The alarmingly young Lawrence brothers have been an increasingly popular presence on the dance scene since 2010, when they emerged from East London with an innate understanding of the dynamics of house music and the low-end power of drum and bass.
Their obvious talent has led them to work with some big names in the last three years, among them Everything Everything, Emile Sande and Janet Jackson, for whom they provided remixes, as well as creating their own tracks which have been met by great acclaim, and in recent months, high chart placings heretofore unknown to most dance acts.
That success is an illustration of how well Disclosure construct their music for maximum floor-filling potential and crossover appeal.
It’s a record that calls back to the best moments of house music in the last 20 years while making something fresh and vital.
Equally important to its success is the sublime way that the tracks are sequenced – harking back to a time when acts paid attention to the way that one track followed another to maintain a vibe or create a unified whole of a record that made it an event, as opposed to a collection of filler around some slightly better tracks, as many albums released these days seem to be.

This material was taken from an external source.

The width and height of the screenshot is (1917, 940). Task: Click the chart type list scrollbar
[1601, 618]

Coming so close on the heels of Daft Punk’s latest release, you can draw a clear delineation. Random Access Memories is Guy-Man and Thomas’ love letter to 70s dance and disco, but Disclosure’s debut is a declaration that has its sights set firmly on the future, and that is what makes it so inspired and inspiring.

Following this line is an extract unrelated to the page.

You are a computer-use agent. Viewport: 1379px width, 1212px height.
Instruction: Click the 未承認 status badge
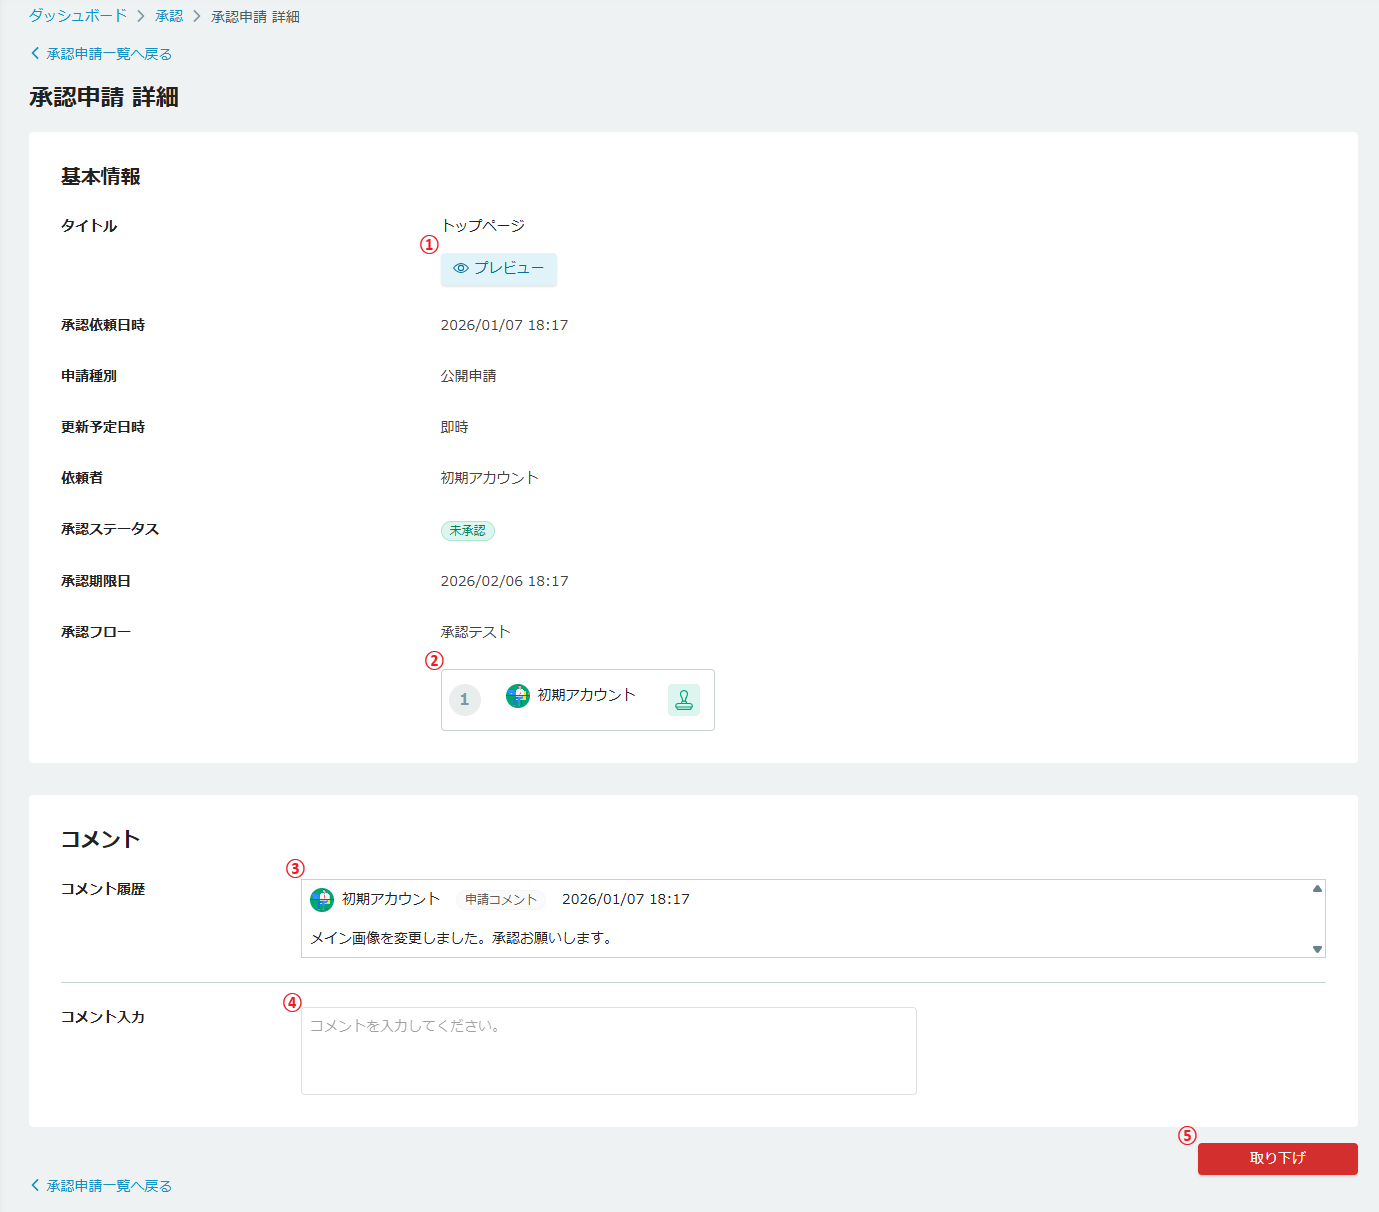click(x=468, y=531)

The sublime You And Me featuring Eliza Doolittle, the chart conquering White Noise with Aluna George, and the shiny Latch with Sam Smith are examples of what Disclosure do best — remarkable productions with genuine ebb and flow, strong vocal lines and melodies and basslines to kill for.

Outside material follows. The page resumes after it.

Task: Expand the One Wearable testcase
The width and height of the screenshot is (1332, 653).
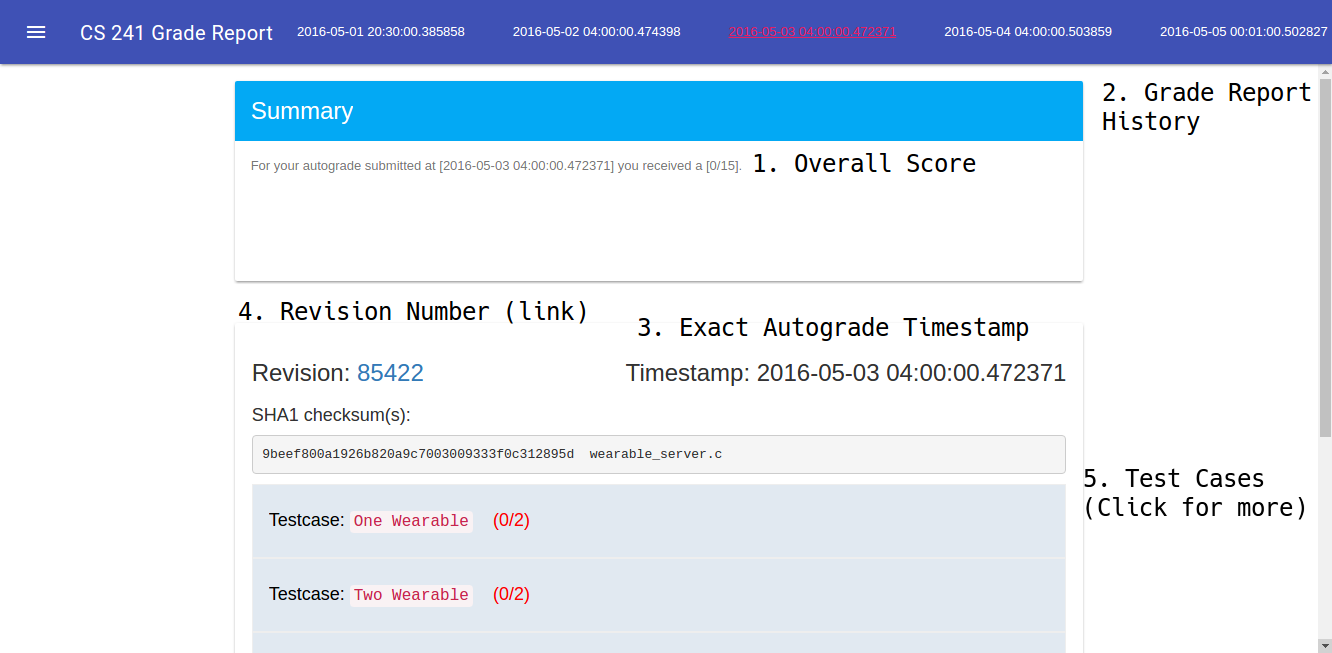Action: pyautogui.click(x=410, y=521)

But these lead tracks are only a small part of the story – the remainder of an almost perfect hour of music is, if you’ll forgive the pun, entrancing, a masterclass in house music mixed with grime and garage tropes creating something utterly fresh.
Come the end-of-year lists, Settle will be marked out as one of the best albums of the year, without question.
It’s ability to transcend its genre, dropping tracks that will appeal equally to pop fans and dance heads alike will make it ubiquitoucity. Disclosure capture the sound of the city in summer, the sound of summer nights, and the sound of things to come.